I agree that the scaling laws for transfer paper already strongly suggested that pre-training would eventually not provide much in terms of performance gain. I remember doing a back-of-the-envelope for whether 2025 would still use pre-training (and finding it wouldn’t improve performance), but I certainly didn’t expect us to reach this point in early 2022. I also had some small, but significant uncertainty regarding how well the scaling laws result would hold up when switching dataset+model+modelsize, and so the AlphaCode data point is useful in that regard as well.
As for the point on accelerating training, this makes intuitive sense to me, but it’s not clear to me how relevant this is? Figure 7 of Laws for Transfer shows that the compute needed to plateau on their largest models with and without pre-training looks to be within an OOM?
An OOM is nothing to sneeze at, especially when you can get it for free by training an off-the-shelf pretrained model (DM already trained a Gopher, it doesn’t cost any more to reuse!) exactly as you would otherwise, no compromises or deadends like MoEs. Note that AlphaCode didn’t have the compute budget to do its approach optimally.
Why didn’t they use Gopher then for AlphaCode? Maybe Gopher wasn’t done training yet?
Possibly but the timelines don’t quite seem to line up. On Twitter, DMers are describing this as a 2-year project, implying AlphaCode started ~February 2020. GPT-3 wouldn’t come out until May 2020 and obviously Codex/Copilot didn’t come out until mid-2021, but there were already Transformer for code generation (even assistance ones like TabNine) and so this is pretty much the obvious way to keep going and ‘2 years’ is entirely plausible as the timespan. Now, Gopher is described as starting (or was it finishing?) training in December 2020, so it became available about half-way through: they had all of 2021 & January 2022 to drop Gopher into their training & evaluation framework.
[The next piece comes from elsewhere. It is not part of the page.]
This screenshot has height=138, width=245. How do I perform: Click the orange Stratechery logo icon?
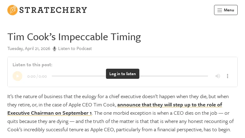13,10
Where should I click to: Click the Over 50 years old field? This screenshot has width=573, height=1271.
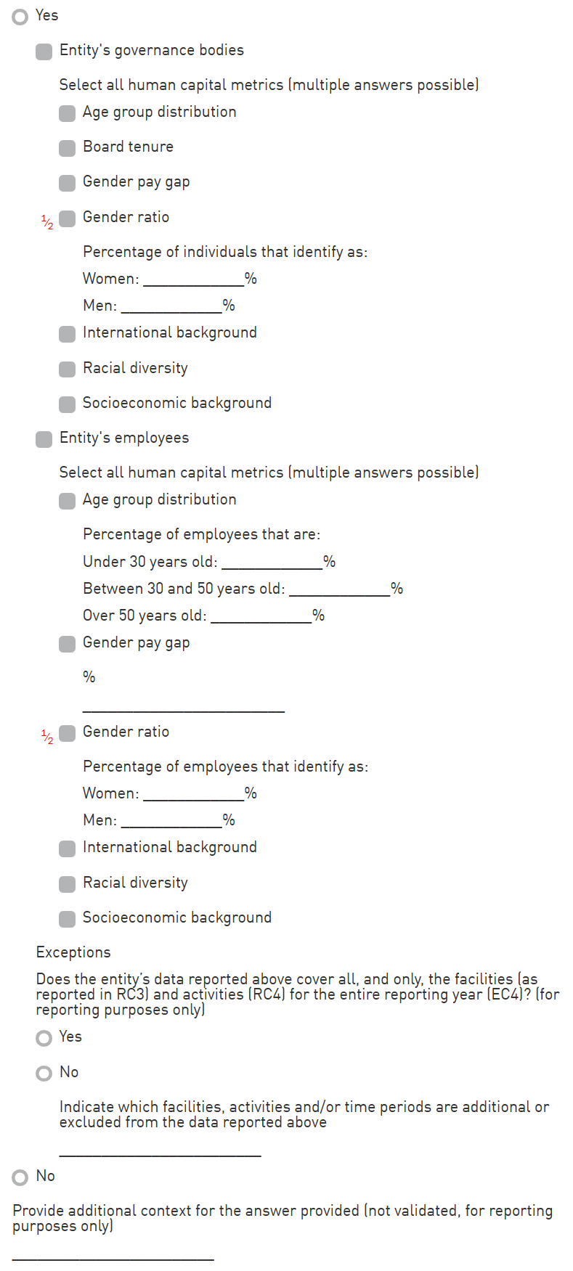click(261, 616)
I know there’s always a lot of inertia and everything always takes longer than outsiders predict on projects this complicated (look at the acknowledgements and staff section)… but I think that’s probably enough time that they could have used Gopher if they had really wanted to, unless this project was very frontloaded and mostly done by the time Gopher came around and they spent most of 2021 doing stuff like writing it up or evaluating it?
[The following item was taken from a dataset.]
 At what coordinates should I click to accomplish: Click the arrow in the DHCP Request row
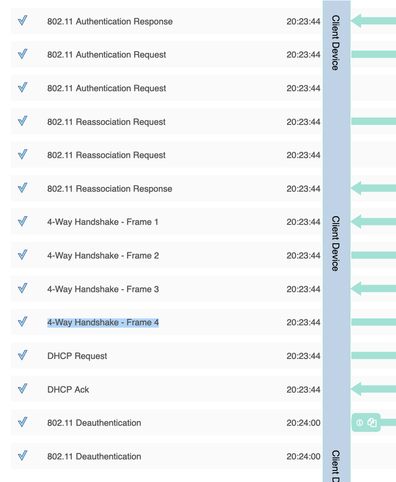coord(373,356)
It seems equally plausible to me that they ran out of their allotted compute by the time Gopher came around and that even if it would be on net more efficient to train a Gopher, they had already spent their quota. DM doesn’t have an infinite budget and can’t pursue everything to the logical endpoint (like how AlphaStar was ignominously dropped right around where it had added harder APM limits / was using the camera like a human / training on all races+maps, but was only human-pro-level and hadn’t AlphaGo’d humans yet).
Yes, I agree certainly at 2025 training run prices, saving 2-5x on a compute run will be done whenever possible. For this reason, I’d like to see more predictions on my Metaculus question!